- [Problem statement] Please show every line of the data that contains the word "Image".

═════ Data provided ═════

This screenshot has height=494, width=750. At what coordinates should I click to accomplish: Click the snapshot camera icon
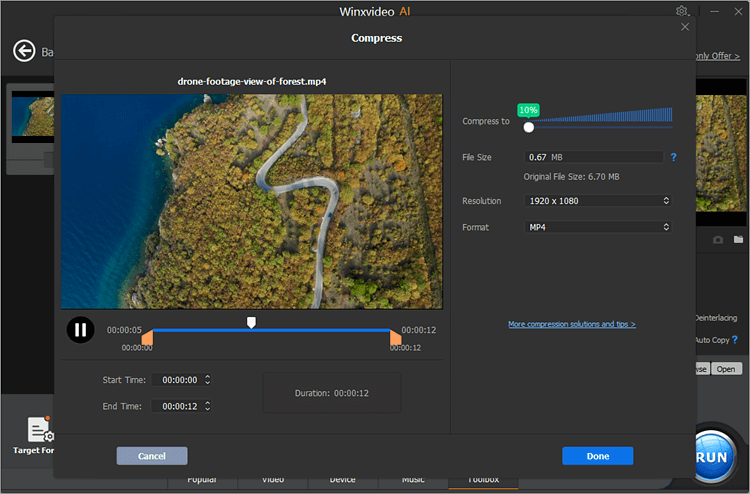[718, 240]
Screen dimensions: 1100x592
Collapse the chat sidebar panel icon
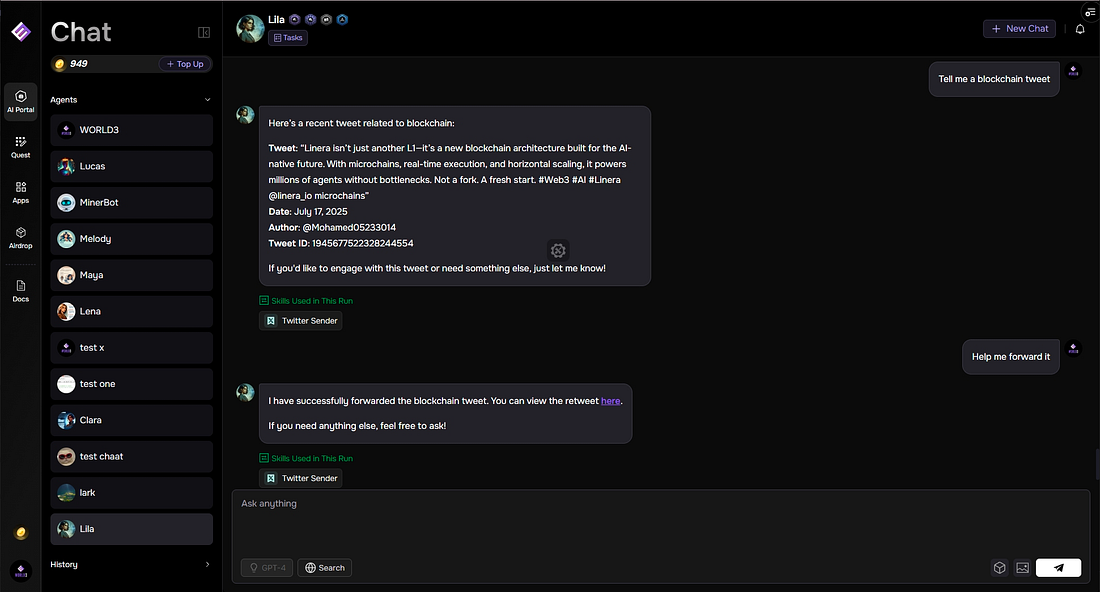tap(204, 32)
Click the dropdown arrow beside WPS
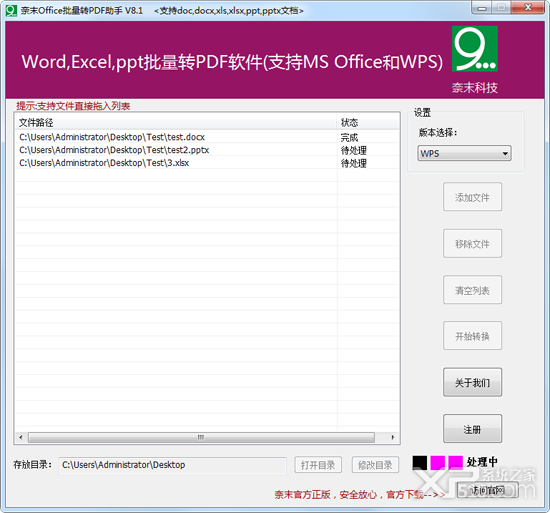This screenshot has width=550, height=513. tap(505, 154)
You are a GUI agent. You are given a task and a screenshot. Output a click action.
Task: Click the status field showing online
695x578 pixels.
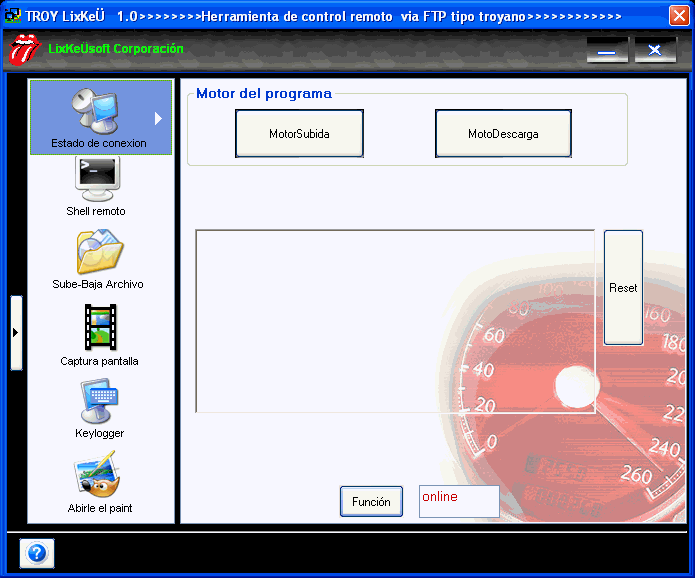[459, 502]
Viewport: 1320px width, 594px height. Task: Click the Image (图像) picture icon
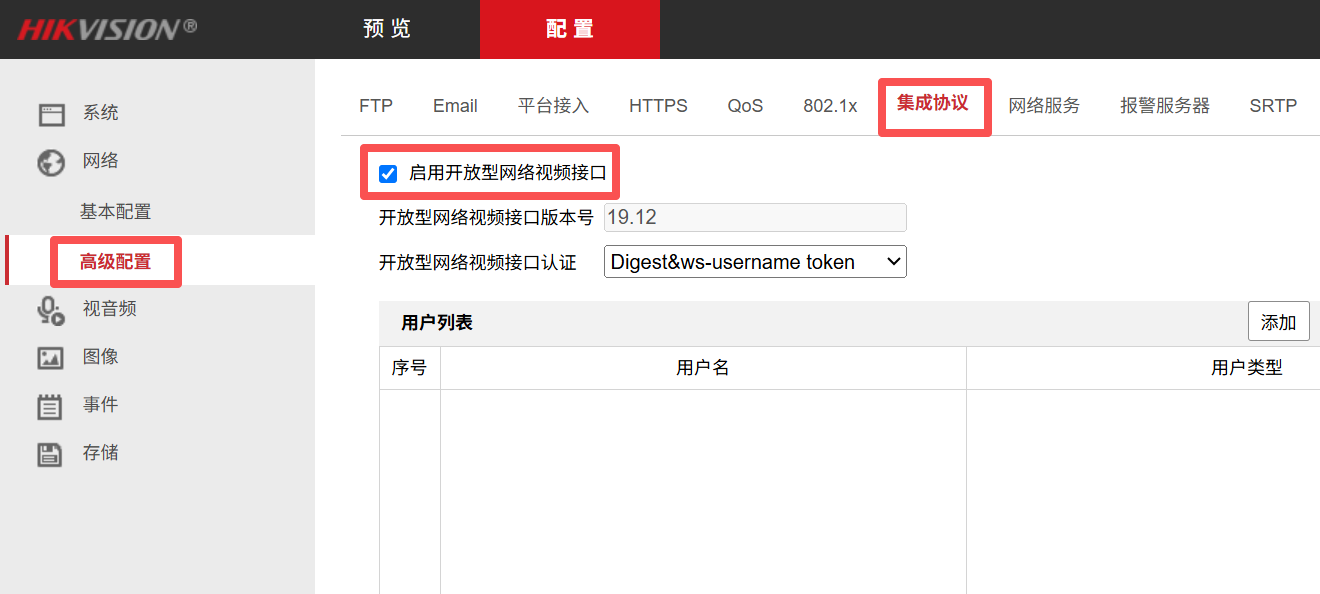tap(51, 358)
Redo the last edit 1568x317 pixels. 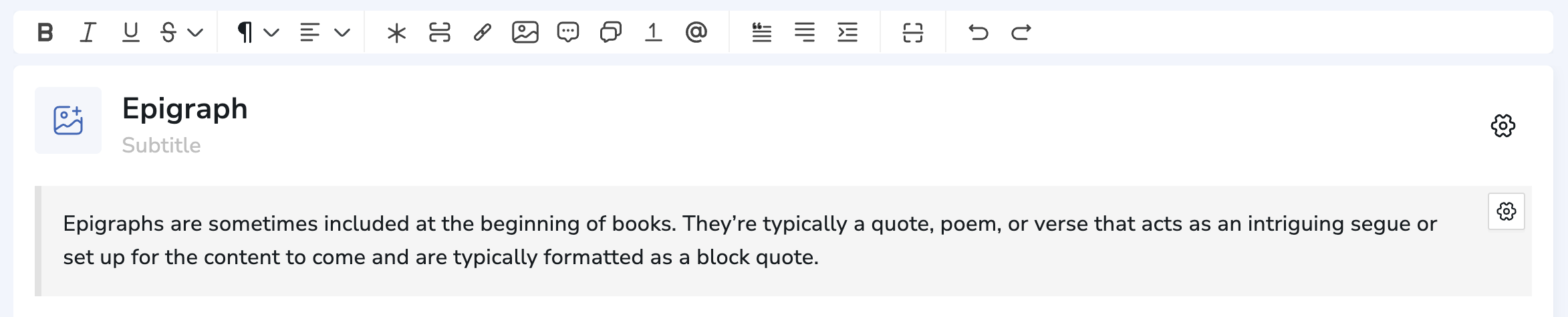point(1021,32)
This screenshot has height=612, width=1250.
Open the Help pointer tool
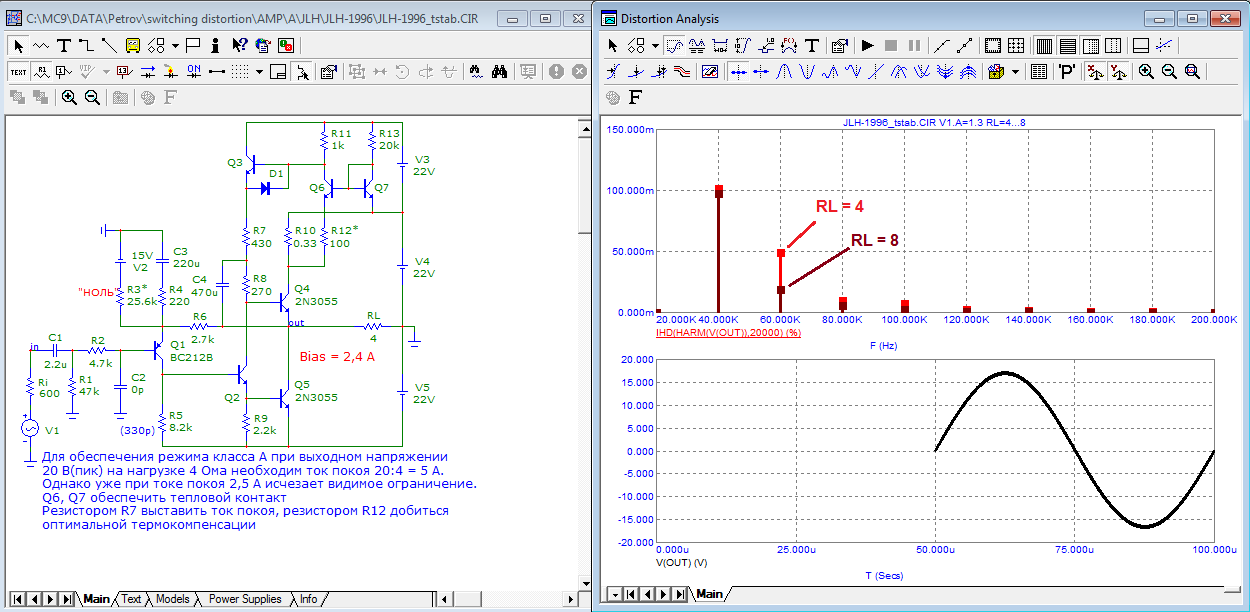point(240,45)

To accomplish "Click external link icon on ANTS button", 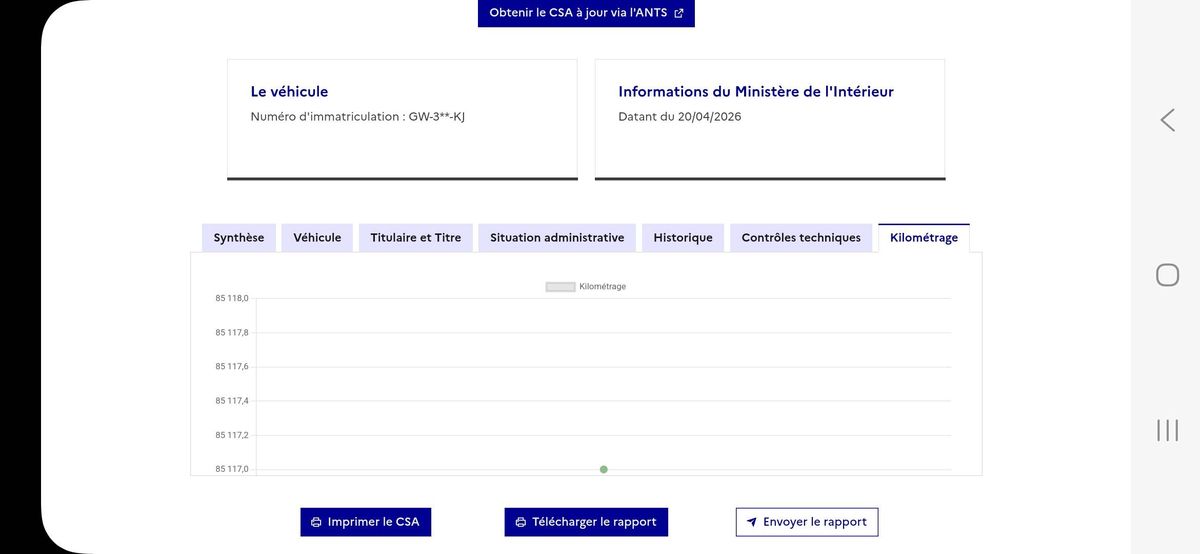I will 679,13.
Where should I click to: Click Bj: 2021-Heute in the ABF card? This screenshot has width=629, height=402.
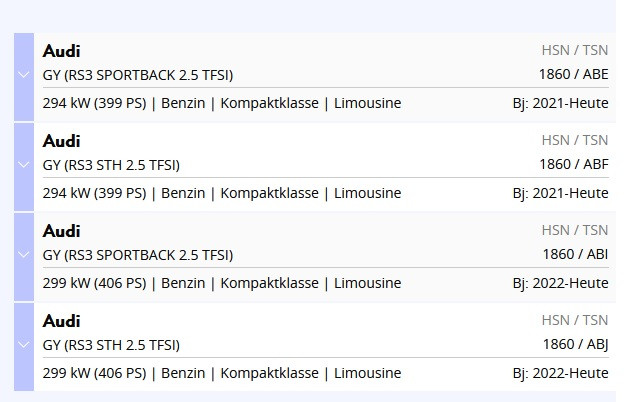point(560,193)
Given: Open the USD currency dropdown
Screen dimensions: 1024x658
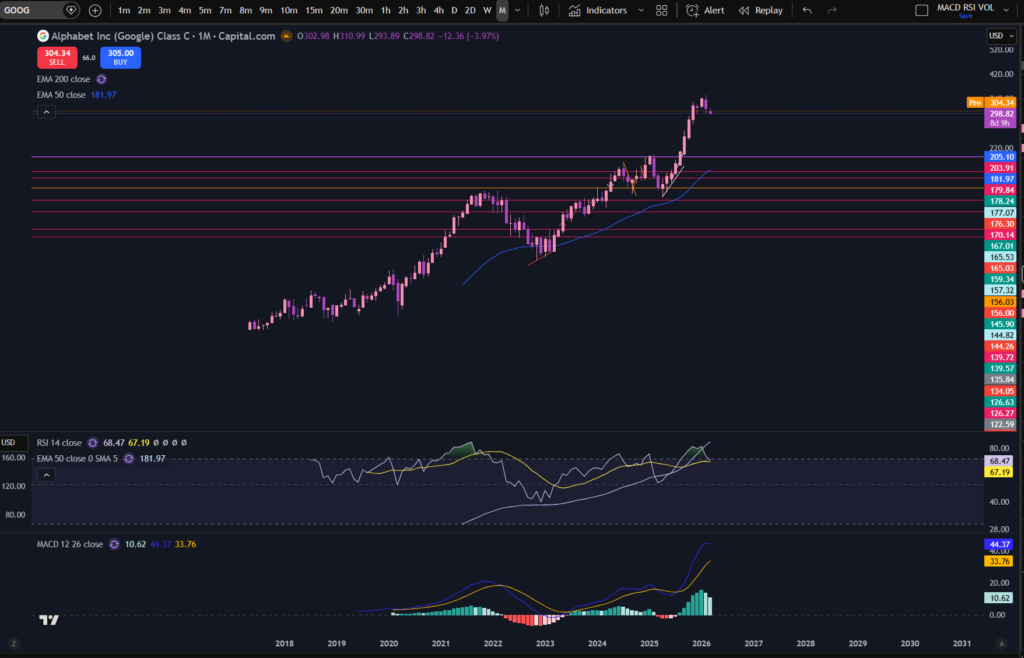Looking at the screenshot, I should 1000,36.
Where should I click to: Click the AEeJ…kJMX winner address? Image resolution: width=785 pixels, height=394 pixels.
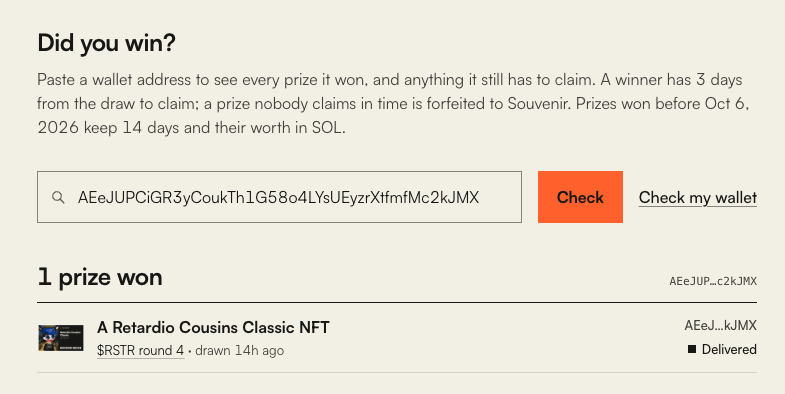(720, 326)
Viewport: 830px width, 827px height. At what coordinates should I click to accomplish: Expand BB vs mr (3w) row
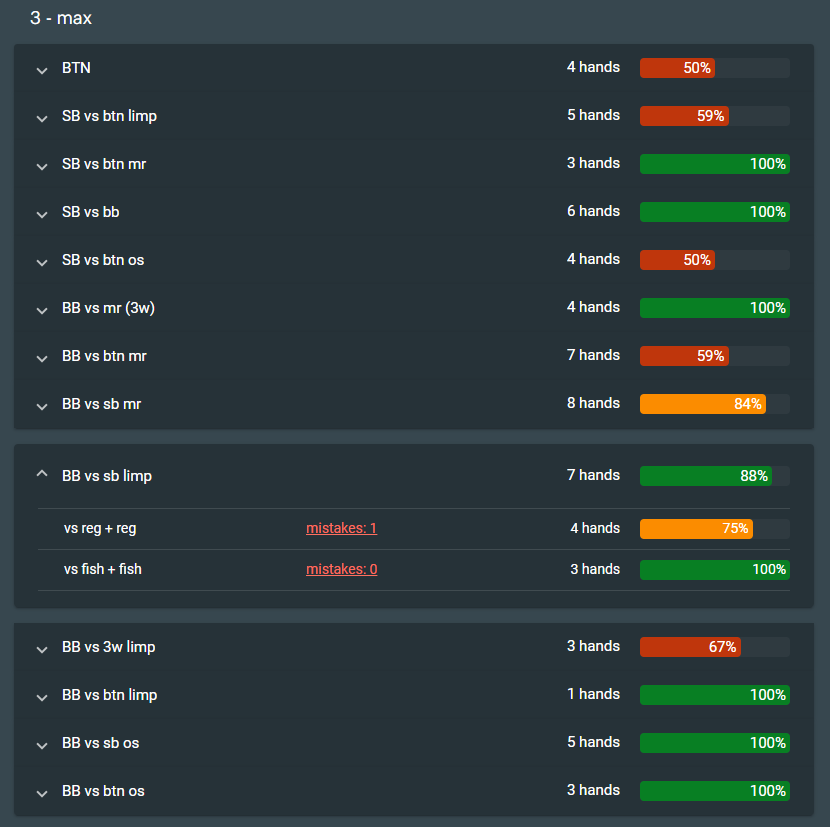(x=42, y=310)
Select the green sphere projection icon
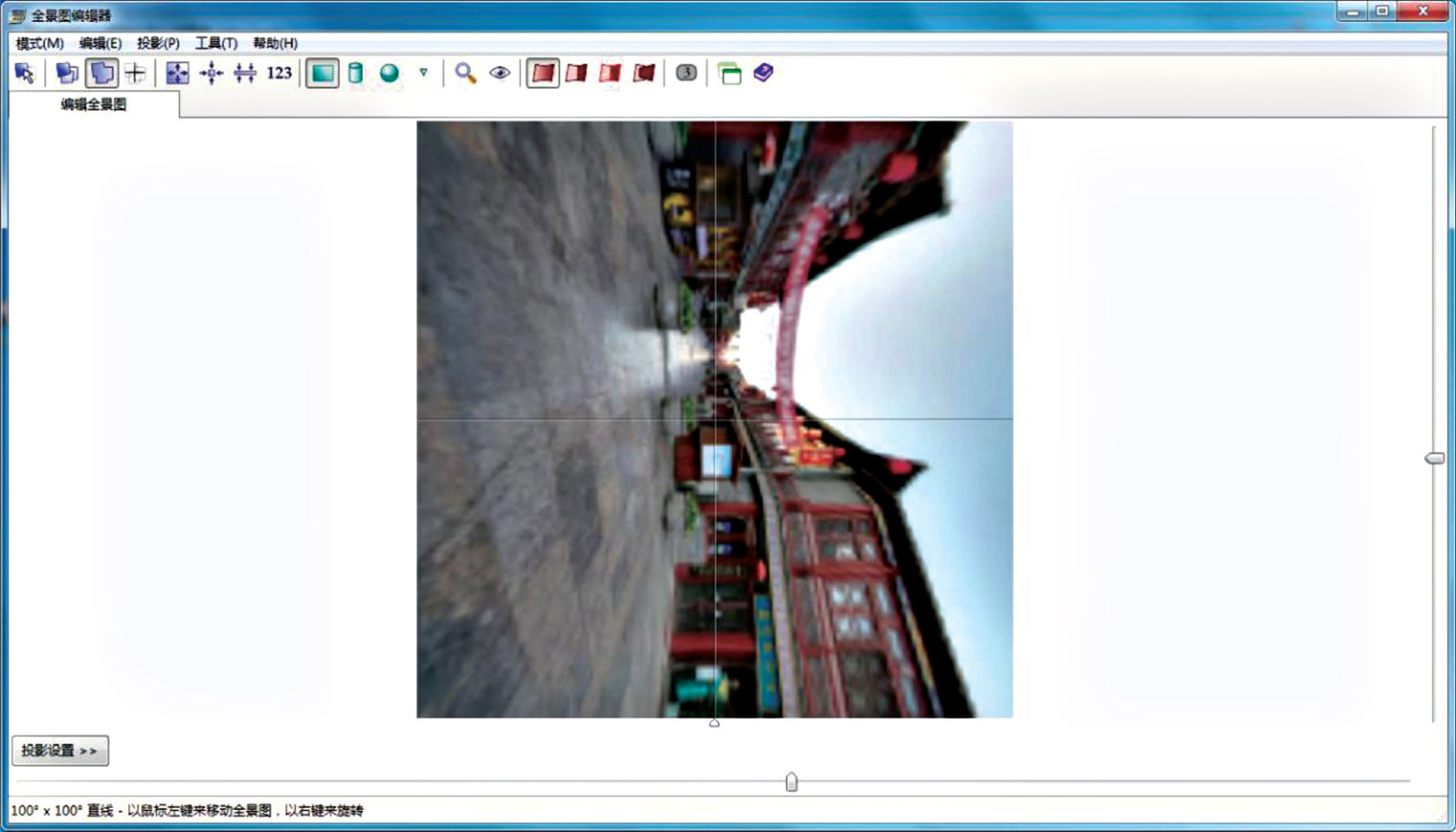Screen dimensions: 1456x832 pos(389,73)
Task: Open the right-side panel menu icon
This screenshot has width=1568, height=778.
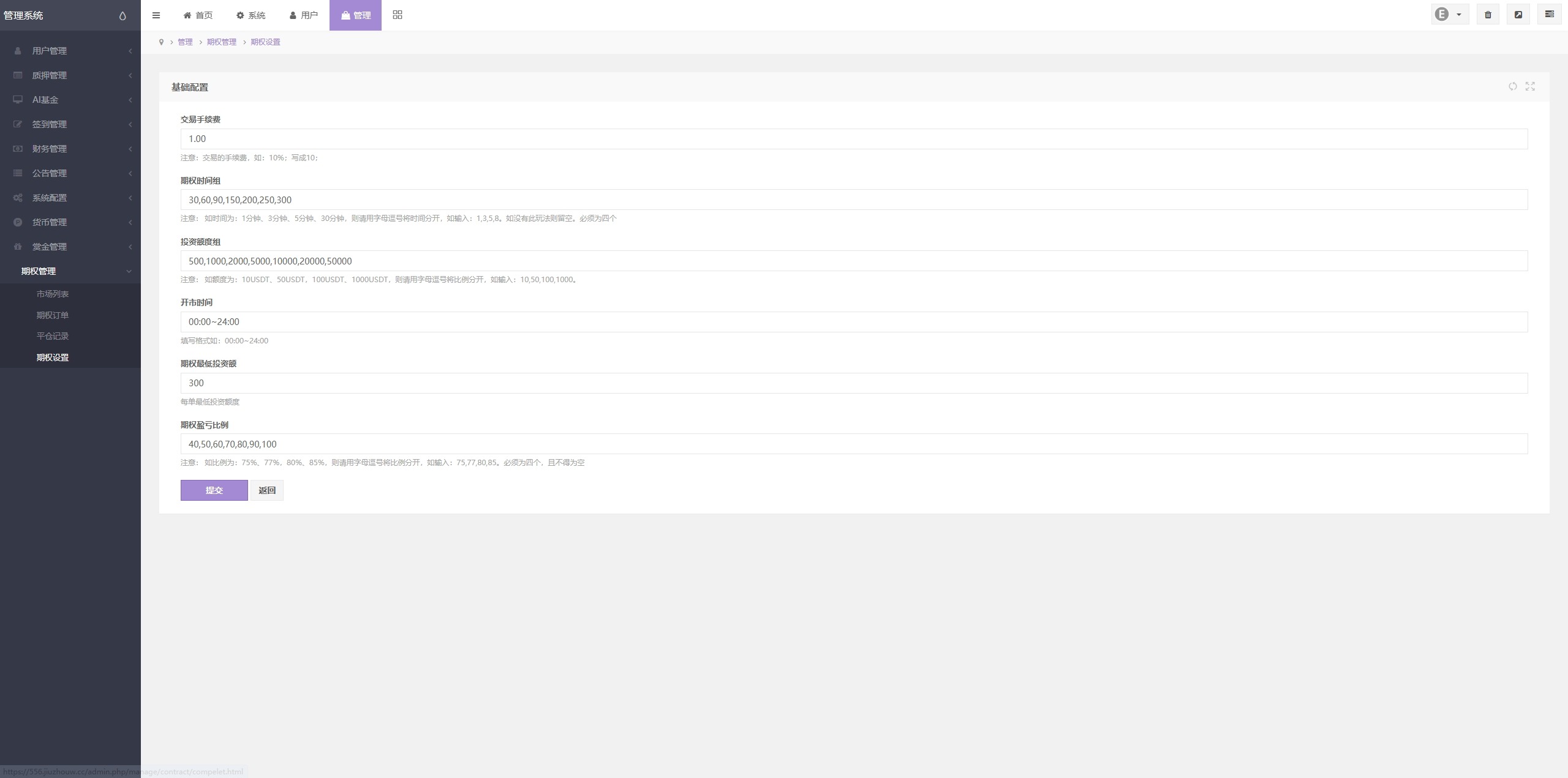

═════

- [Answer for this exercise]
Viewport: 1320px width, 594px height. Task: Click the Image (图像) picture icon
Where should I click to: Click the AEeJ…kJMX winner address? Image resolution: width=785 pixels, height=394 pixels.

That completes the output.